**Problem:** Rewrite the lines from the one containing "The image size is (490, 325)." through the last line, both included, as a JSON list of strings, one string per line, with blank lines omitted. Leave the pictures out of the list.
================
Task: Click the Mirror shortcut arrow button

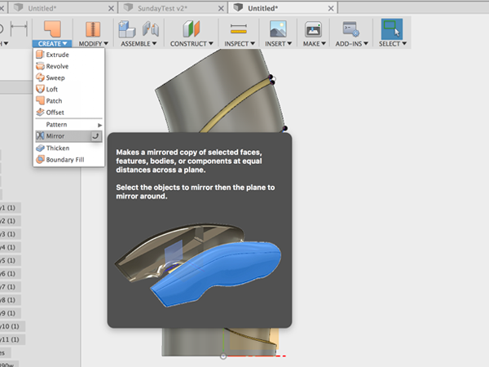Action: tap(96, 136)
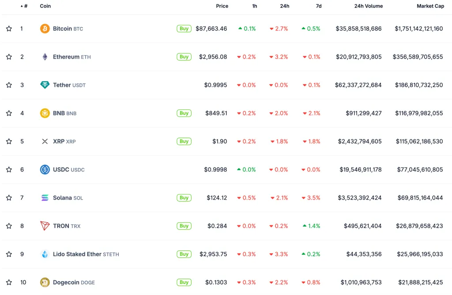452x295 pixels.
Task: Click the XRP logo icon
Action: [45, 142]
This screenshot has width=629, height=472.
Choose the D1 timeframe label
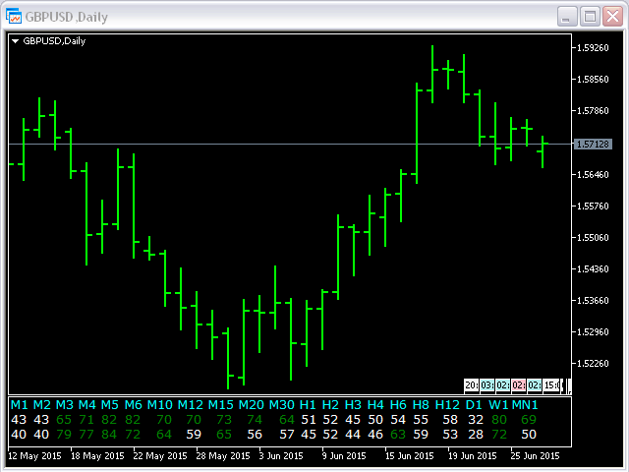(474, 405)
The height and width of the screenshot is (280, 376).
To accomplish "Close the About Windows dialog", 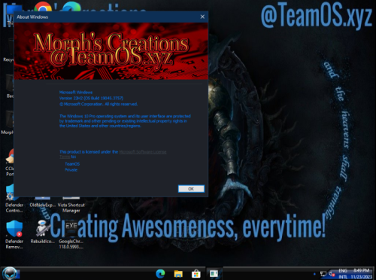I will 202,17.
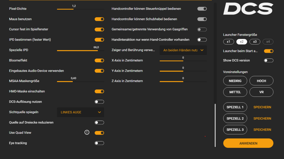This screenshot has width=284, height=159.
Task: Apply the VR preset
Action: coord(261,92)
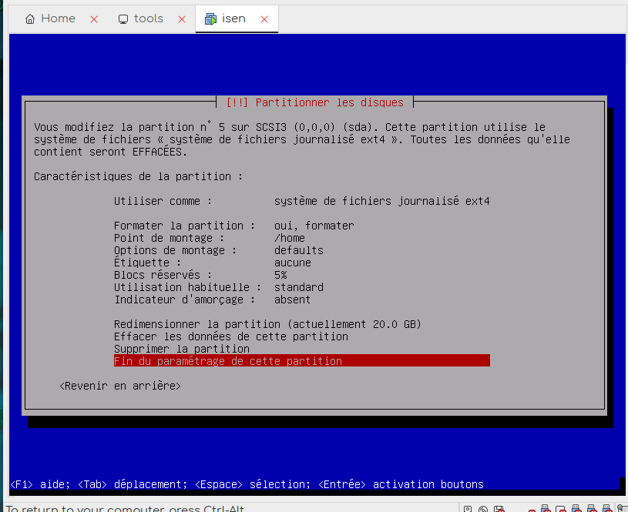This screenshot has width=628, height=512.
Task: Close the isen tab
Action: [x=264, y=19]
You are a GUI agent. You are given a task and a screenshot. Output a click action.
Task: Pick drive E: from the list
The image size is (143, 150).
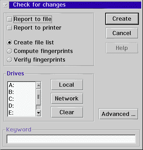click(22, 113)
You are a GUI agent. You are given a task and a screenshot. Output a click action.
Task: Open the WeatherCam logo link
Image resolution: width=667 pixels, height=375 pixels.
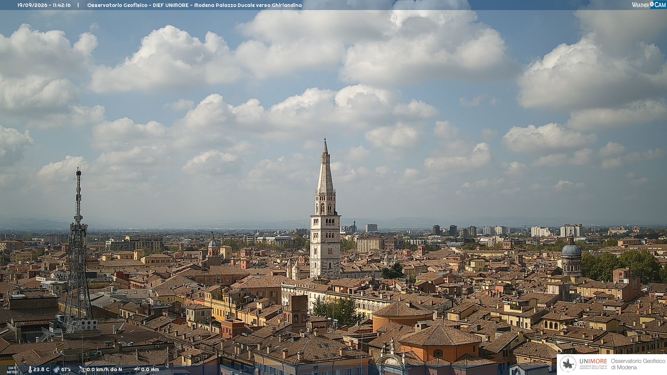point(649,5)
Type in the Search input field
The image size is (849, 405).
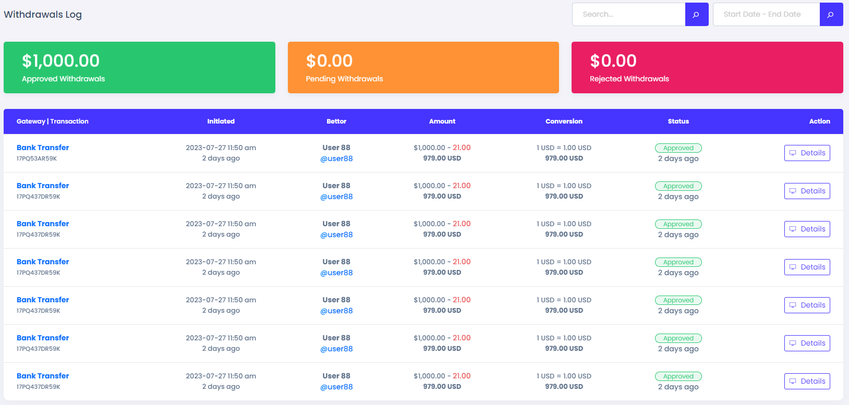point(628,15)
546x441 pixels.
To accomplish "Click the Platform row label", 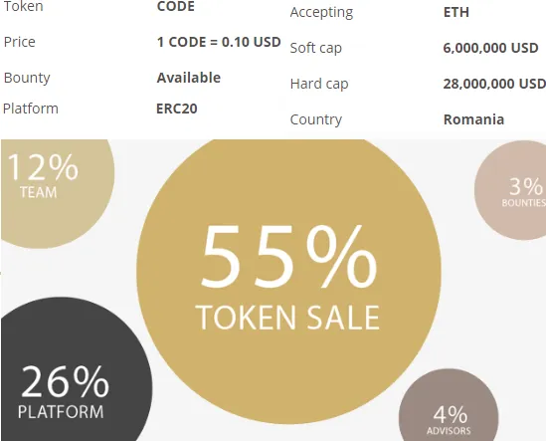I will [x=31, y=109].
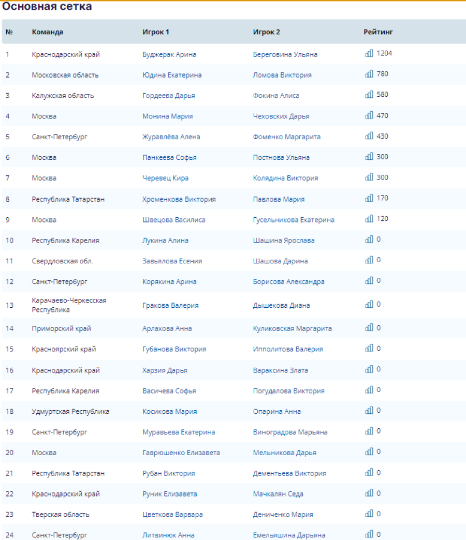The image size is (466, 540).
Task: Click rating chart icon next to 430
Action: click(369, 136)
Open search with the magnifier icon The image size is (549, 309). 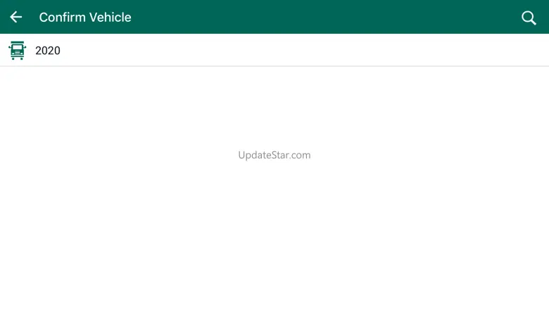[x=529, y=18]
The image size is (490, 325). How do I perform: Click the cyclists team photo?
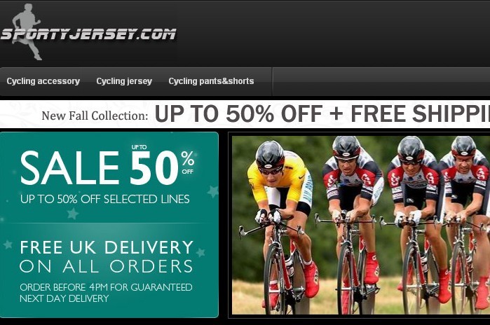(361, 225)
================
**Correct output:**
[
  "The image size is (490, 325). How do I perform: Click the cyclists team photo?",
  "(361, 225)"
]